The court below pointed out that appellant's substantive rights upon filiation remained as they were under the provisions of the Civil Code in force at the date of his birth, unimpaired by the amendments of law introduced by the Act of March 9, 1911. But with the repeal in 1911 of § 199 of the Code of 1902, there remained in the law no specific provision governing the time within which a filiation action to enforce such substantive rights might be instituted by an illegitimate child, such as appellant, who lacked the lawful qualification of a "natural" child. The limitation provision of § 194, as amended, applied, quite obviously, only to actions "for the recognition of natural children". The present complaint was brought within a year after the death of the presumptive father Cautiño; and thus would have been timely only if appellant herein had the qualification of a natural child, which he had not. Since the Code contained no special term of prescription for filiation actions brought by illegitimate children such as appellant, the Supreme Court of Puerto Rico concluded that appellant's complaint herein was subject to § 1865 of the Revised Civil Code of 1902, § 1864 of Civil Code, 1930 Ed., read in conjunction with § 40 of the Code of Civil Procedure. Section 1865 read as follows: "A mortgage action prescribes after twenty years, and those which are personal and for which no special term of prescription is fixed, after fifteen years."

Section 40 of the Code of Civil Procedure provides that if a person entitled to bring an action other than for the recovery of real property be under the age of majority at the time the cause of action accrued, the "time of such disability is not a part of the time limited for the commencement of the action."

Thus, under the law as it stood at the date of appellant's birth, § 199 of the Code of 1902, his filiation action could have been instituted at any time within two years after he became of age, or up until January 10, 1932. But § 199 having been repealed in 1911, while appellant was still a minor, the effect of the application of the catch-all prescriptive provision of § 1865 of the Civil Code of 1902 and of § 40 of the Code of Civil Procedure was to extend for an additional thirteen years the period within which appellant could institute his filiation action. That is to say, as the court below pointed out, "plaintiff's cause of action having arisen on January 10, 1909 and plaintiff having attained his majority on January 10, 1930, the fifteen years period he had to institute his personal action of filiation, was due on January 10, 1945 and as the complaint was filed on August 8, 1946, the action had prescribed."

Appellant's contention comes to this: That whereas under § 194 of the Code of 1902, as amended, § 126, Civil Code, 1930 Ed., a "natural" child had to file a complaint for filiation within a year after the death of the presumptive parent, other illegitimate children, such as appellant, were subject to no time limit at all.

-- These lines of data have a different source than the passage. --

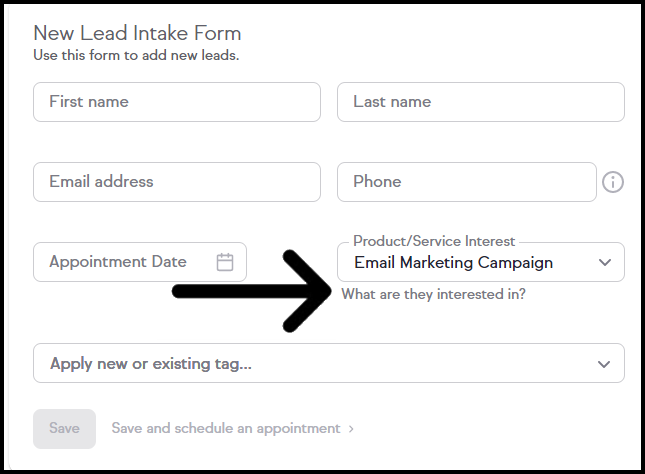Click the What are they interested in hint
The height and width of the screenshot is (474, 645).
coord(433,295)
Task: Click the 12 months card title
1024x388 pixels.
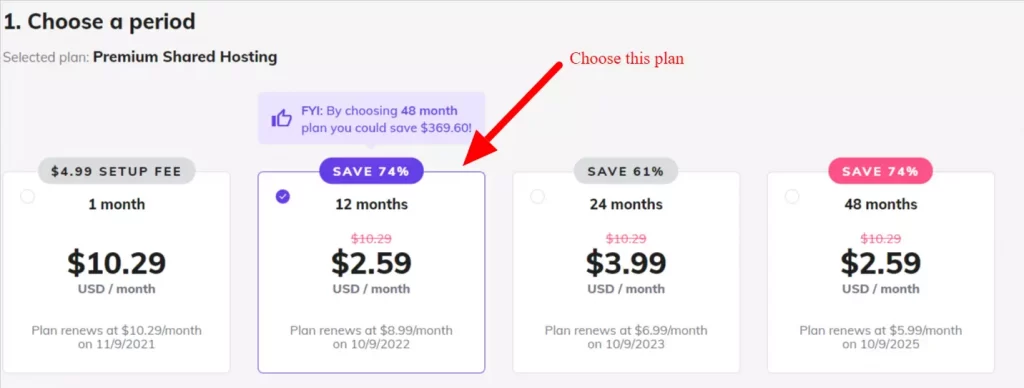Action: click(371, 204)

He supports this incongruous and irrational result by taking a distinction between "caducity" and "prescription". His argument is that the time limit in § 194 of the Civil Code of 1902, as amended, to which "natural children" are subject, is a term of caducity, not of prescription; but under Spanish law, rights of filiation involving civil status are inherently imprescriptible. Therefore, appellant says, the court below erred in applying § 1865, which deals with prescription of actions, to appellant's action for filiation, which should not be deemed a "personal" action within the meaning of § 1865. But whatever may have been the significance under the Spanish law of a distinction between caducity and prescription, it is certainly within the competence of the legislature of Puerto Rico to disregard the distinction. In effect, that is what the legislature has done in § 1865, as interpreted by the Supreme Court of Puerto Rico. The full and careful opinion of Mr. Justice Todd, concurred in by a unanimous court, seems to us persuasive. Certainly we cannot say that the conclusion reached is "inescapably wrong".

The judgment of the Supreme Court of Puerto Rico is affirmed.